» **Exercise objective**
Lower down are entries containing pictures. Copy exactly, without those pictures, the lines from the line with "Where should I" through the line with "You are a computer-use".

Stored records:
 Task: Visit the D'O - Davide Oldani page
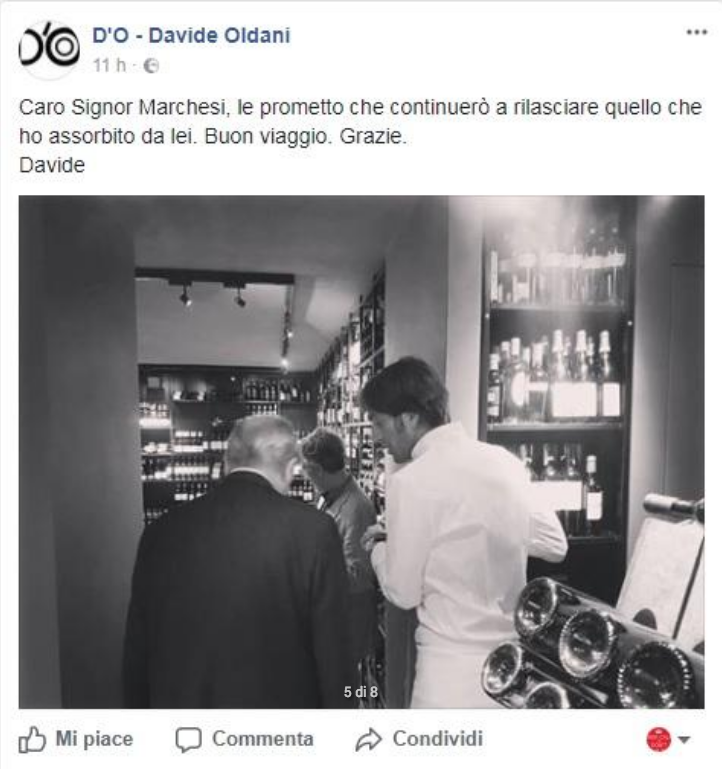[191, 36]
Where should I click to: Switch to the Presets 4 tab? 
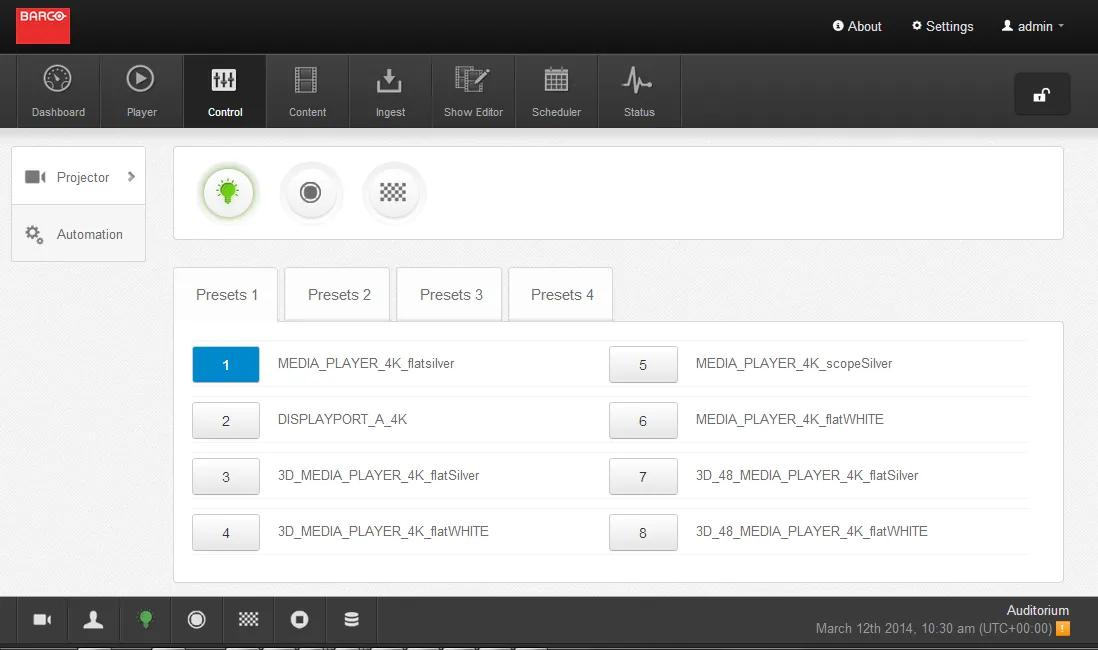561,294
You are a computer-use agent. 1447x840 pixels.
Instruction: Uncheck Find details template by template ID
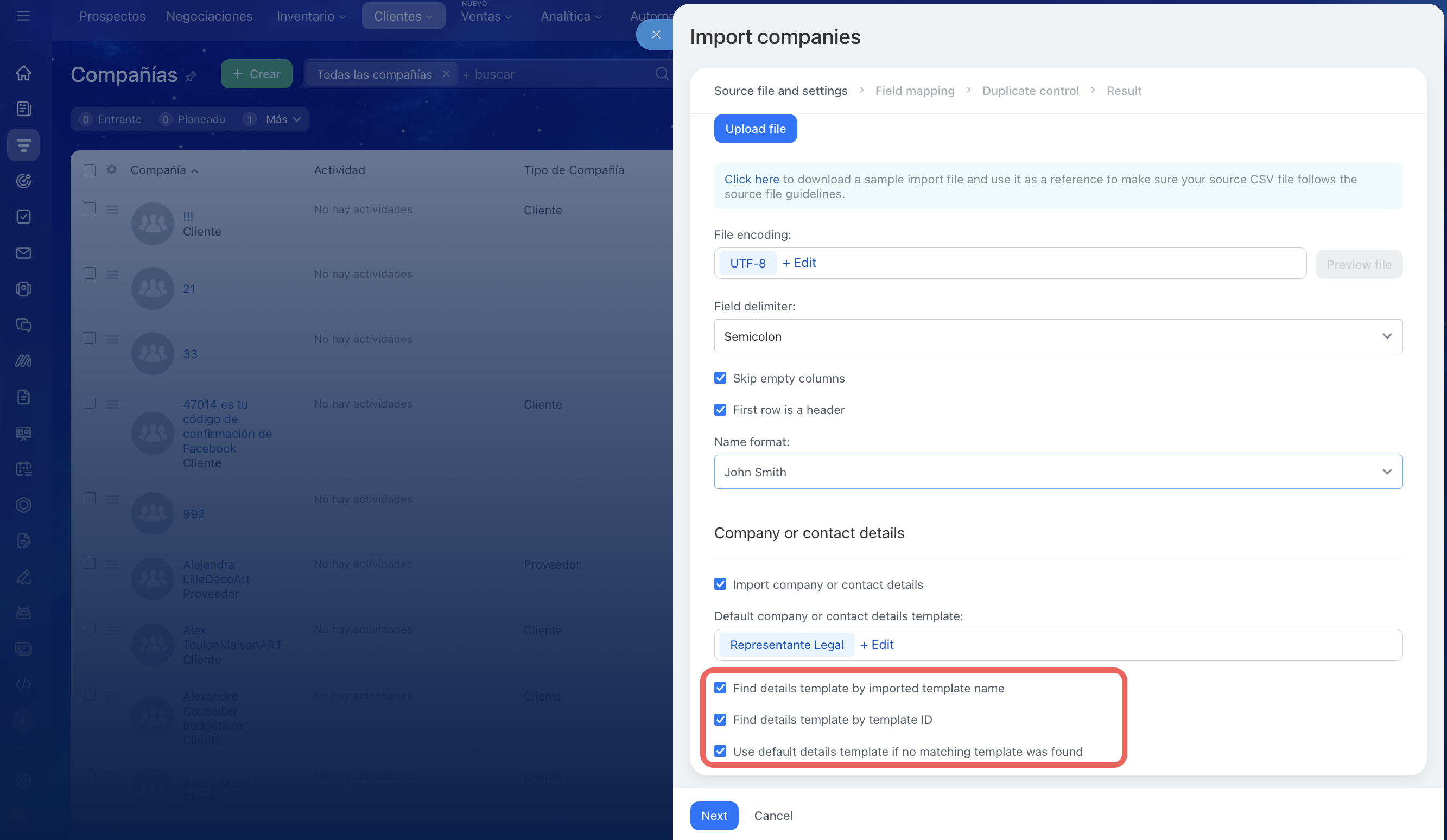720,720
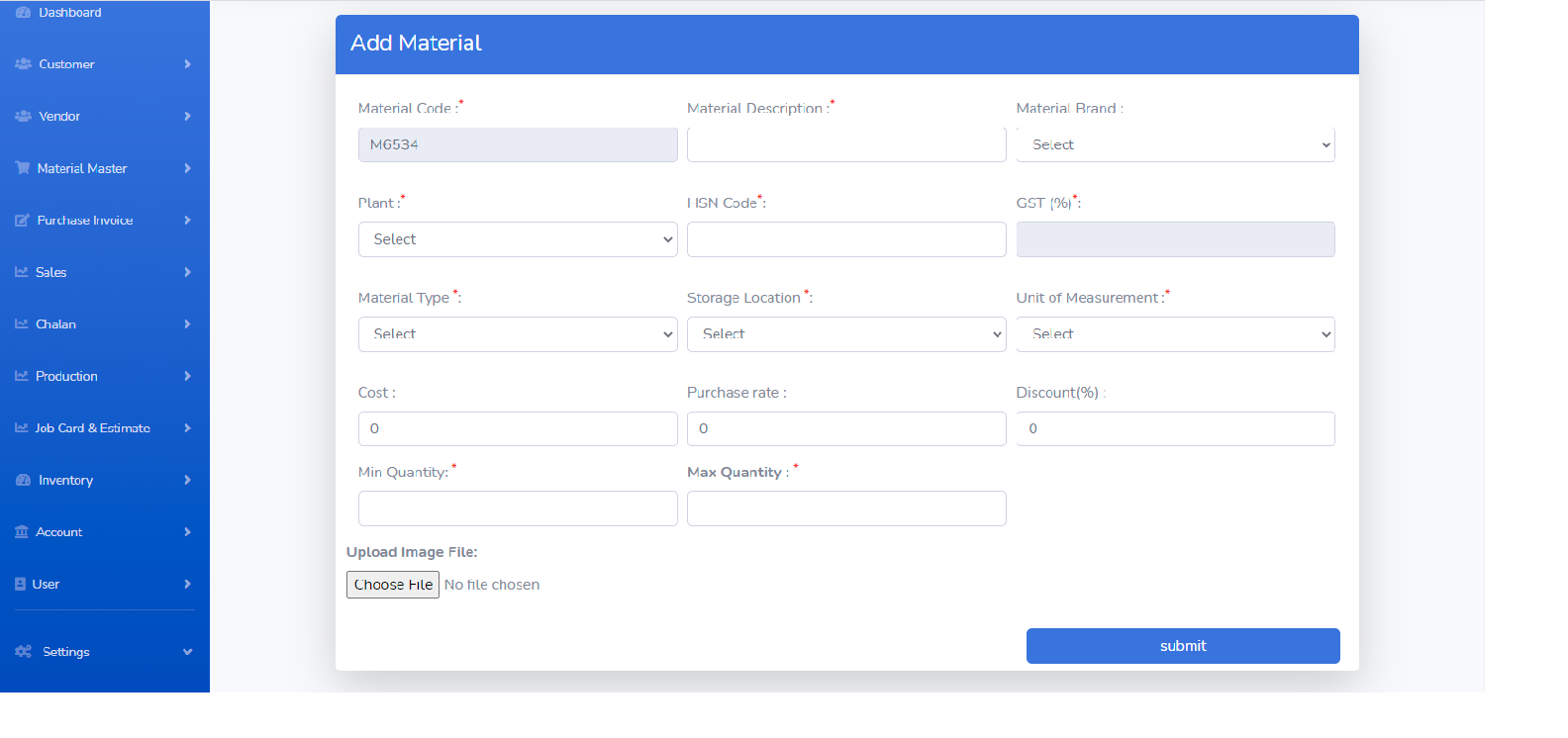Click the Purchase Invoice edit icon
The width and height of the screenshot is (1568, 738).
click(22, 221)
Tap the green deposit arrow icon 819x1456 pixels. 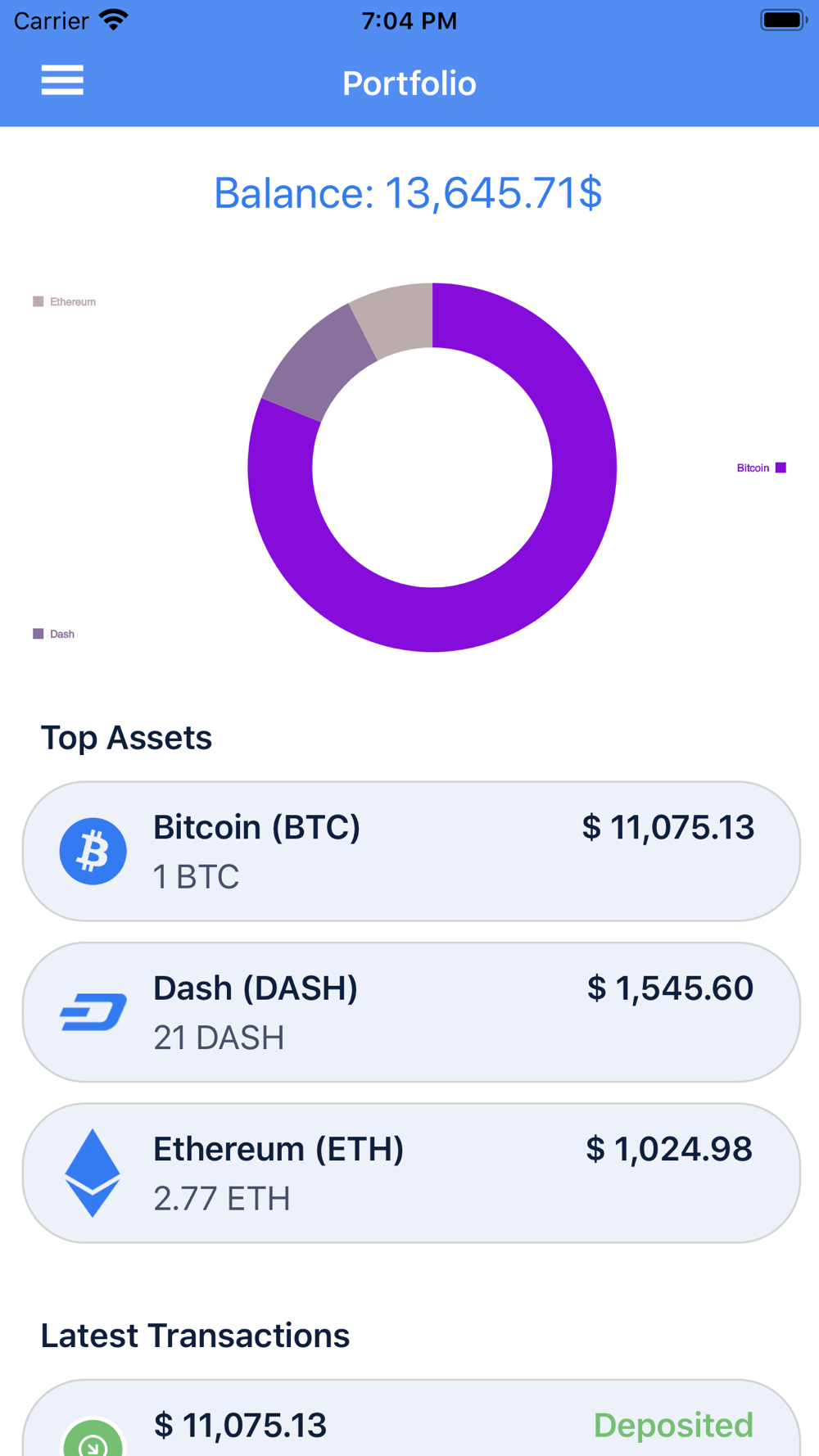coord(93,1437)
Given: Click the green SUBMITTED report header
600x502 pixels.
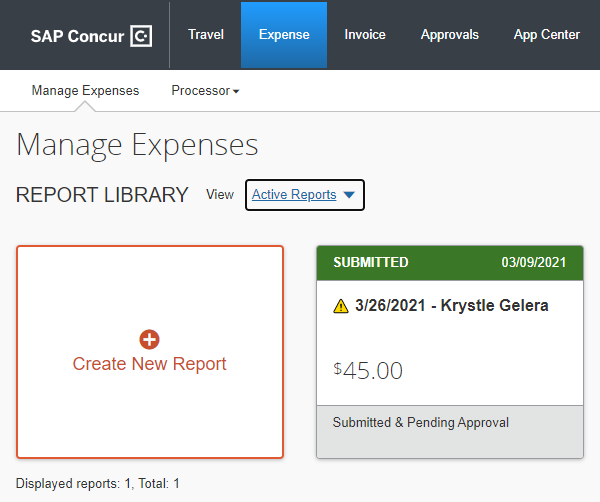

» **Finished task**
Where should I click to: Switch to the Presets 4 tab? 
561,294
You are a computer-use agent. 1447x840 pixels.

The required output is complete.